**AIM OF THE TASK**
In the entries below, find the line with "NixNives (32, 2241)" and the line with "Image resolution: width=111, height=2576.". Repeat exactly everything between them, those two lines included, but not the pictures.
________
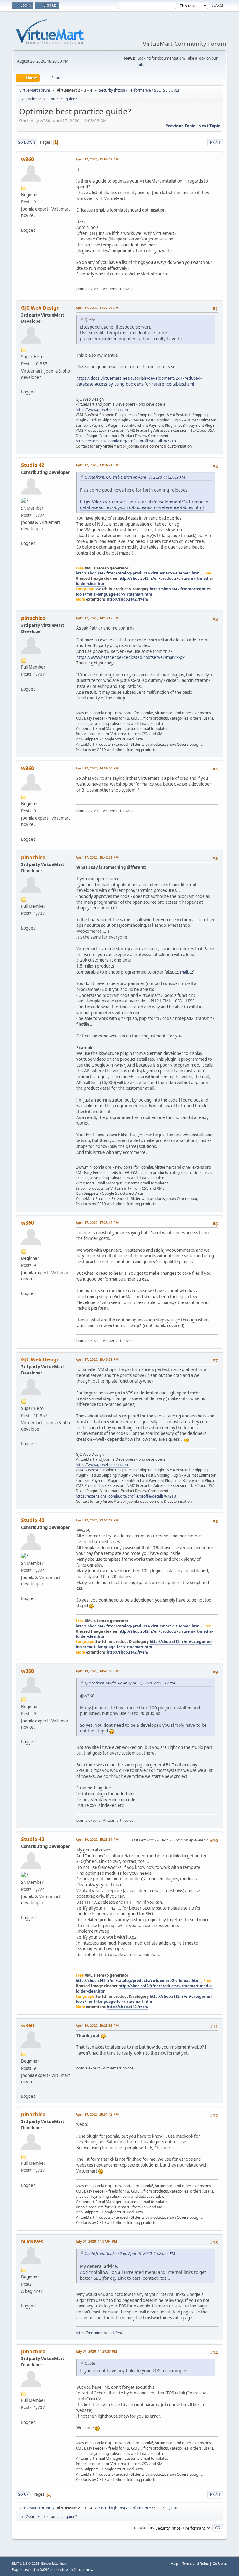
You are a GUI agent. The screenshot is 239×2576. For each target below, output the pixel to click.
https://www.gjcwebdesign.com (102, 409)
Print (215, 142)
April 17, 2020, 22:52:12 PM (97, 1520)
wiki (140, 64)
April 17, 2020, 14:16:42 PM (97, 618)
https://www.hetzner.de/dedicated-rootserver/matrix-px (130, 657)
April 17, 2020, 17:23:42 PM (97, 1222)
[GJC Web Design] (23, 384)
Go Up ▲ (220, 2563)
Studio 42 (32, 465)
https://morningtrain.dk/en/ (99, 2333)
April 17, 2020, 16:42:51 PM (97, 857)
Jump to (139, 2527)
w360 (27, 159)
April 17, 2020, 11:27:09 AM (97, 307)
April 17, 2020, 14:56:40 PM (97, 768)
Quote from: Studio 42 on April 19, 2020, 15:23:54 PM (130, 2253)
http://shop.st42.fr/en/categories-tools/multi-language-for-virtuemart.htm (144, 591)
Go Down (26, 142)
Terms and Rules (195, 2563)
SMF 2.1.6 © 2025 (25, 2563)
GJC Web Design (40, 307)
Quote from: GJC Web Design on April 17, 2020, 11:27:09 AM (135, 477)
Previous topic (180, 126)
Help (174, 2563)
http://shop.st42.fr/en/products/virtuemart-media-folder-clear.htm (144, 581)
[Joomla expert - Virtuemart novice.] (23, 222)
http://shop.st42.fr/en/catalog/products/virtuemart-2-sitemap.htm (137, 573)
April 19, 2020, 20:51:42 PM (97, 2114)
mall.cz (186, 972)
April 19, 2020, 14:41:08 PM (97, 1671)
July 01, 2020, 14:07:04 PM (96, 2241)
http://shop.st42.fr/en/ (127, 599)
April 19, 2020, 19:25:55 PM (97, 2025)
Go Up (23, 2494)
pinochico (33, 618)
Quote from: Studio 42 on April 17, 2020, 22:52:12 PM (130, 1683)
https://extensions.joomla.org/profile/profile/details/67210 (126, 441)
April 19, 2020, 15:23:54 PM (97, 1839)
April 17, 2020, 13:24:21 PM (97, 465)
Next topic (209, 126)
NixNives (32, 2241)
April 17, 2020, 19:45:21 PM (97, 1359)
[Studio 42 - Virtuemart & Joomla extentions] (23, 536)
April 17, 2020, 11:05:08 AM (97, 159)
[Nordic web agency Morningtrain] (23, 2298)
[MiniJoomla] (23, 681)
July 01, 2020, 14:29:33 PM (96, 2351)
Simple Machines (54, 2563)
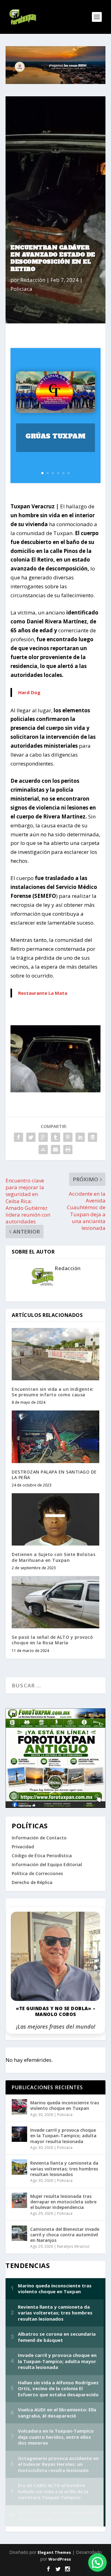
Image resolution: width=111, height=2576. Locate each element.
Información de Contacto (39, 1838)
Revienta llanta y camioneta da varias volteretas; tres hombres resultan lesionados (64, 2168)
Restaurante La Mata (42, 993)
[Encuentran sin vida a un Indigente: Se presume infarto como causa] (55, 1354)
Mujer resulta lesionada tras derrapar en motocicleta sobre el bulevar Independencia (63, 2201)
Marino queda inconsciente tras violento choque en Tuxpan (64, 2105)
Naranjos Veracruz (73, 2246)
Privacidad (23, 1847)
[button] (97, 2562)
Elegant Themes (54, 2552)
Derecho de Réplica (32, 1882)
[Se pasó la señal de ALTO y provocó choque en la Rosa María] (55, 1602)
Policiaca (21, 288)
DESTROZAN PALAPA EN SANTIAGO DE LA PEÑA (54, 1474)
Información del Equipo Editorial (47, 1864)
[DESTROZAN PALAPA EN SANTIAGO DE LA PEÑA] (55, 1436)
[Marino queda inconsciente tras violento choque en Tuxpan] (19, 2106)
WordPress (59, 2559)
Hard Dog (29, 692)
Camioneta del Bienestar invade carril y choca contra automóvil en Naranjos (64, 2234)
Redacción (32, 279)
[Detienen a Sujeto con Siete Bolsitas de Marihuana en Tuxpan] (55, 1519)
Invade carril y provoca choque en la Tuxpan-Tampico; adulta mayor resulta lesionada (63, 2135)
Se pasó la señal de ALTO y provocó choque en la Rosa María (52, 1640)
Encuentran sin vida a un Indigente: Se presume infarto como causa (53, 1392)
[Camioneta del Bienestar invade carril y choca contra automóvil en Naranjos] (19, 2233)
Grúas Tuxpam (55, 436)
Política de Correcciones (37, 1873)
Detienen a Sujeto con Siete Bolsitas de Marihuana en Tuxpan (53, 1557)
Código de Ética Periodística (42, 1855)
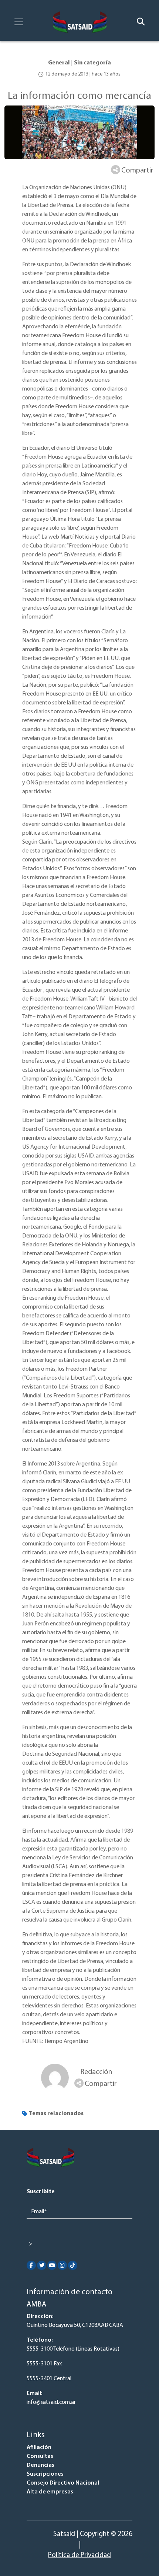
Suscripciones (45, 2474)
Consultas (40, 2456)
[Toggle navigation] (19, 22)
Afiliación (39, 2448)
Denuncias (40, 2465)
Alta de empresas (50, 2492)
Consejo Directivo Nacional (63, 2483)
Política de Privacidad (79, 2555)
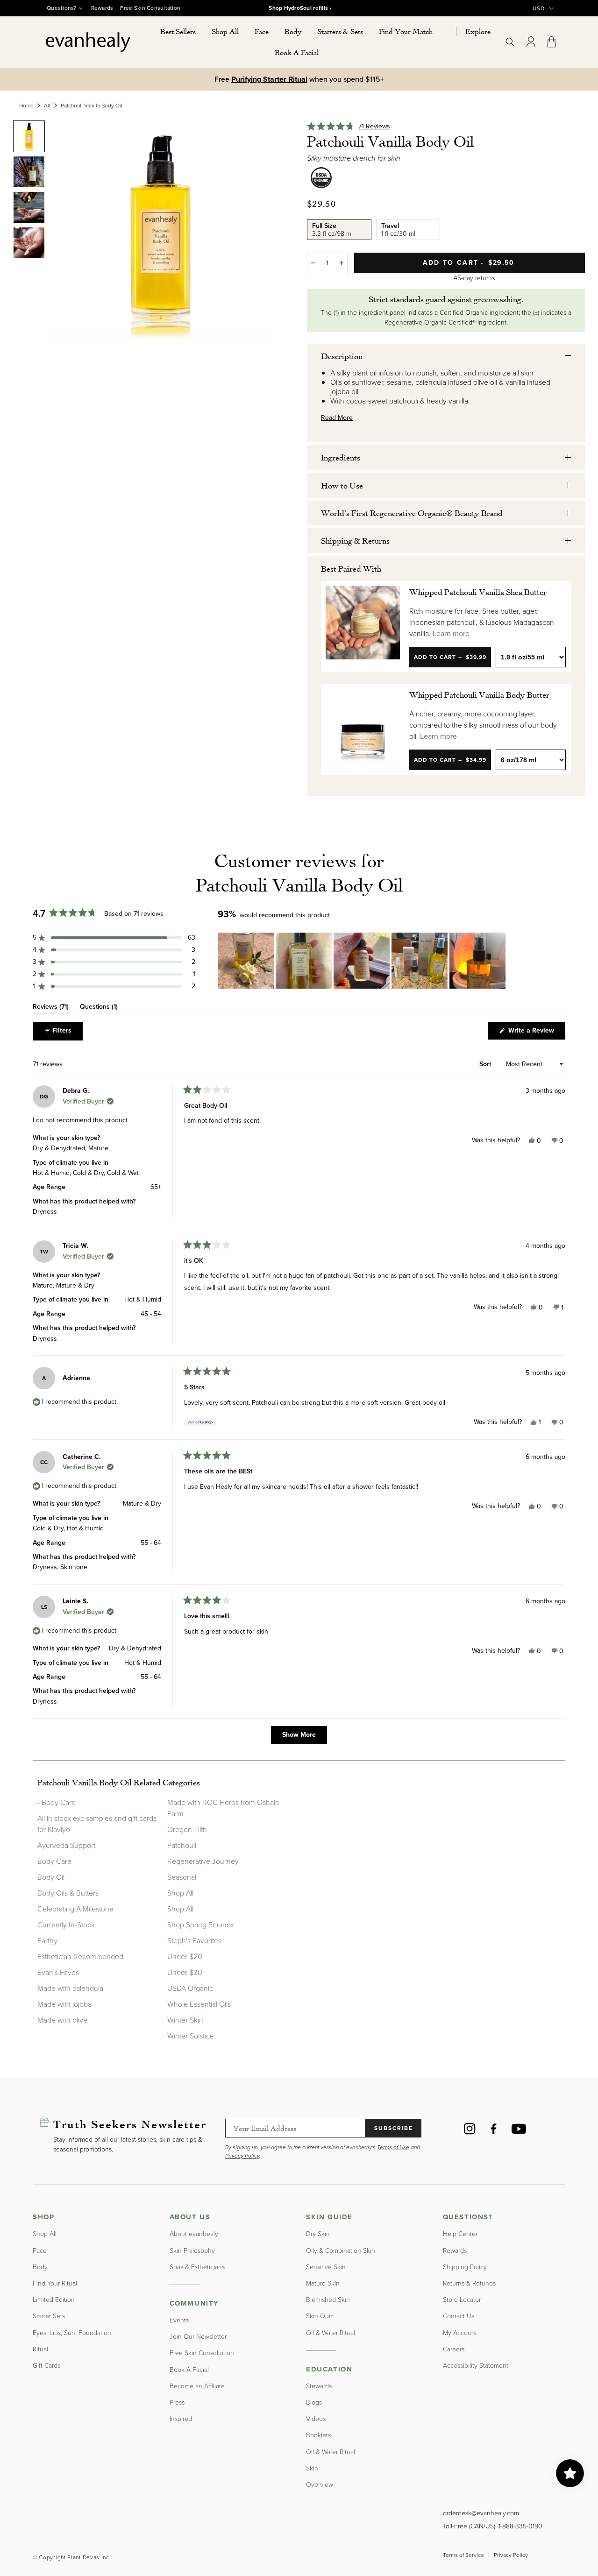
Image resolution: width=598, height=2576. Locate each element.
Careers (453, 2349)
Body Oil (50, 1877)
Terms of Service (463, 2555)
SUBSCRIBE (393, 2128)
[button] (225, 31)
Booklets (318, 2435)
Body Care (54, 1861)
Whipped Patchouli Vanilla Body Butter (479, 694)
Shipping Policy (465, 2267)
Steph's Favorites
________
**SOLVED EXERCISE**
NixNives (32, 2241)
April 17, 2020, 19:45:21 PM (97, 1359)
[Studio 42 - Virtuemart & Joomla extentions] (23, 536)
April 17, 2020, 11:05:08 AM (97, 159)
[Nordic web agency Morningtrain] (23, 2298)
[MiniJoomla] (23, 681)
July 01, 2020, 14:29:33 PM (96, 2351)
Simple Machines (54, 2563)
Image resolution: width=111, height=2576. Locate each element.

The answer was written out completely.